Reading: Janssen, Silverman, Taaffe
Saturday 11:30 AM
Victoria Janssen, Hildy Silverman, Sonya Taaffe

Reading: Victoria Janssen, Hildy Silverman, and Sonya Taaffe.

In Praise of Unlikeable Characters
Saturday 1:00 PM
Gillian Daniels (m), Lorrie Kim, Maya Garcia, Sonya Taaffe, Ken Schneyer

Bring us your curmudgeons, your cantankerous jerks, your deliberately unlikeable characters of all genders without which the plot might not move so smoothly. Someone's got to do the dirty work, after all. Let's talk about our favorite unlikeable characters in genre fiction, and the purposes they serve.

Traditional Ballad Bingo
Saturday 5:30 PM
Angela Kessler (m), Zoe Madonna, Greer Gilman, Jeremy Kessler, Lynn Noel, Sonya Taaffe

A themed sing wherein attendees take turns performing traditional ballads for the assemblage. Listen carefully to mark your Ballad Bingo cards when you detect such classic tropes as drowning, pregnancy out of wedlock, or murder of a loved one. Cards will be provided. Compete for "valuable" prizes!

Songs of Rudyard Kipling
Saturday 8:30 PM
Lynn Noel (m), Benjamin Newman, Sonya Taaffe, April Grant

Do you enjoy Kipling? Rudyard Kipling wrote a wealth of poems that make excellent songs, as demonstrated by the likes of Peter Bellamy and (especially in filk and SCA circles) Leslie Fish. We'll indulge in a number of them and maybe a few parodies. If you can, bring some to share!

The 100 Year Old Barbed Wire: The Great War & SF
Sunday 1:00 PM
Sioban Krzywicki (m), Greer Gilman, Debra Doyle, Alexander Jablokov, Sonya Taaffe

We are in the midst of the centenary of World War I. The US was not hit badly by it compared to Europe, and in 2017 the centenary of US involvement (6 April 1917) is coming up. How did the war and its aftermath change society and our idea of the future. Could Brave New World or Things to Come or other early classics of speculative fiction been written without the war's impact? Why do so many alternate histories use earlier or later events as a changing point rather than this one?

Speculative Poetry Slam
Sunday 2:30 PM
A.J. Odasso (m), Konner Jebb, Merav Hoffman, Peter Maranci, Sonya Taaffe, Trisha Wooldridge, Julia Rios, MJ Cunniff

Come ready to read your Speculative Poetry and listen to the work of Spec poets from all over the genre.
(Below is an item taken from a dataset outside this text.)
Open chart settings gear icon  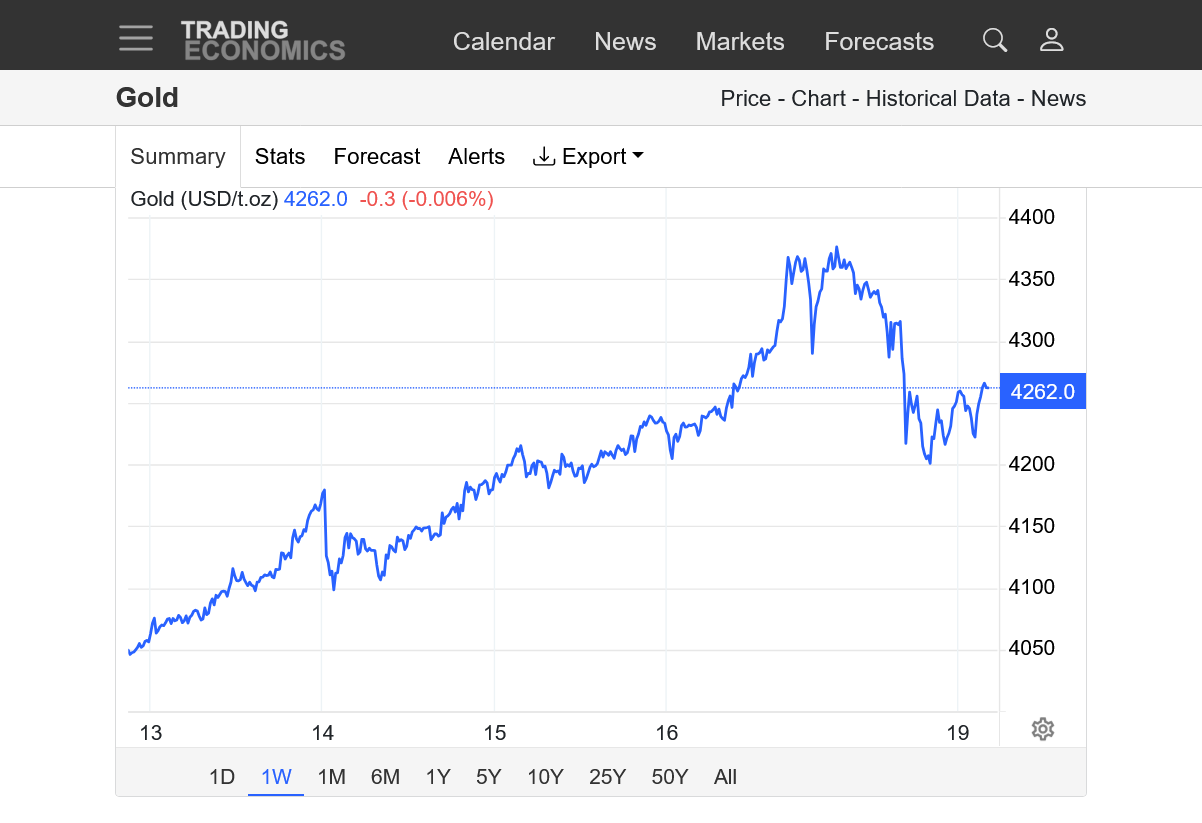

Grounding Your Audience in a Sensory World
Sunday 7:00 PM
Ken Schneyer (m), Keffy R.M. Kehrli, Ruthanna Emrys, Greer Gilman, Sonya Taaffe

The five senses are appallingly underrepresented in modern fiction. Without sensory information, it's difficult to grab your audience and drag them into your protagonist's body. How do you portray senses other than sight? Can you use it to portray emotion? Where can you scrounge up alternatives for the words see, hear, feel, taste and smell, or "sixth sense" (psychic intuition)? Come learn how to describe your world in all of its glorious, sensory detail.

Another World, Another Time: Untapped Fantasy
Monday 11:30 AM
Cate Hirschbiel (m), James Hailer, Greer Gilman, Leigh Perry, Sonya Taaffe

We love our Medieval, Victorian, and Weird West fantasy, but there are a lot more times and places for magic and other worlds. Our panelists will talk about their favorite authors who went someplace different and what settings require more stories. How can we explore new settings and times while maintaining respect for the people and the cultures that reside there?
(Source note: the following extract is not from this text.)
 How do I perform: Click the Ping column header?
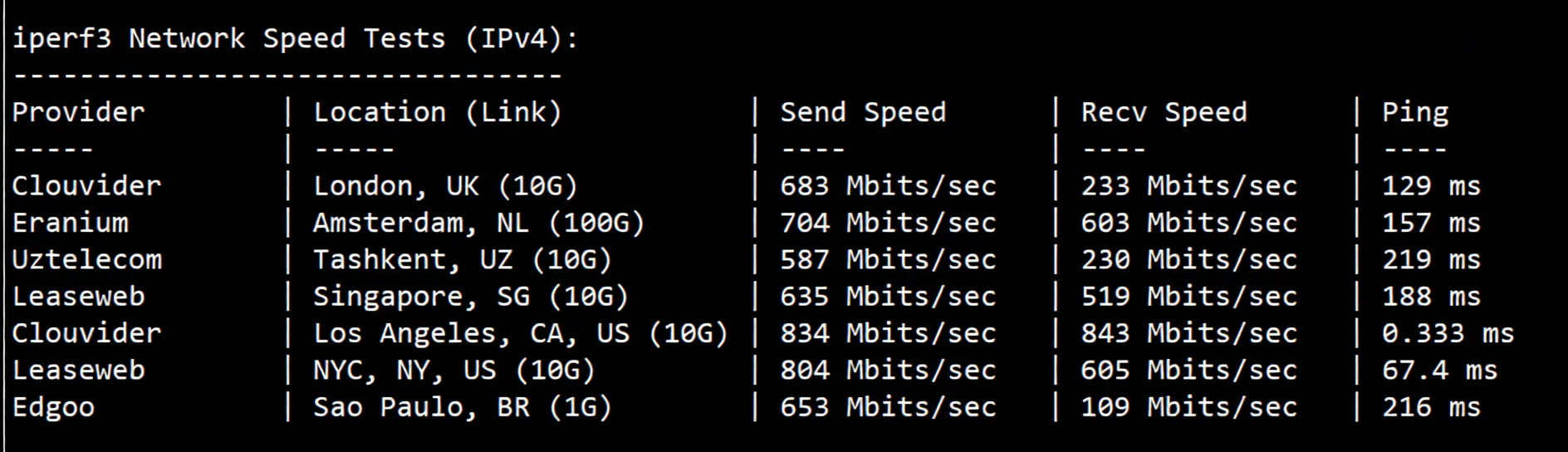pos(1415,112)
Telepathic Comfort Horses and Stranger Things
Monday 1:00 PM
Gordon Linzner (m), Ellen Cheeseman-Meyer, A.J. Odasso, Sonya Taaffe

Stranger Things made a lot of headway on nostalgia, going beyond simple reference and into the filmic and thematic styles of the 80s. Is there room for that in literary SF? Is there a place for the romantic fantasy of the late 80s, the psychedelia or the Mil SF of the 70s? Pulp and Lovecraftery get their love, certainly, but what genre styles do you miss? Who, if anyone, works with these? What can we learn or gain by revisiting the styles of yesteryear?

This schedule is huge and I feel in no way ready for a major convention in three days. Oh, well. Who else will I see there?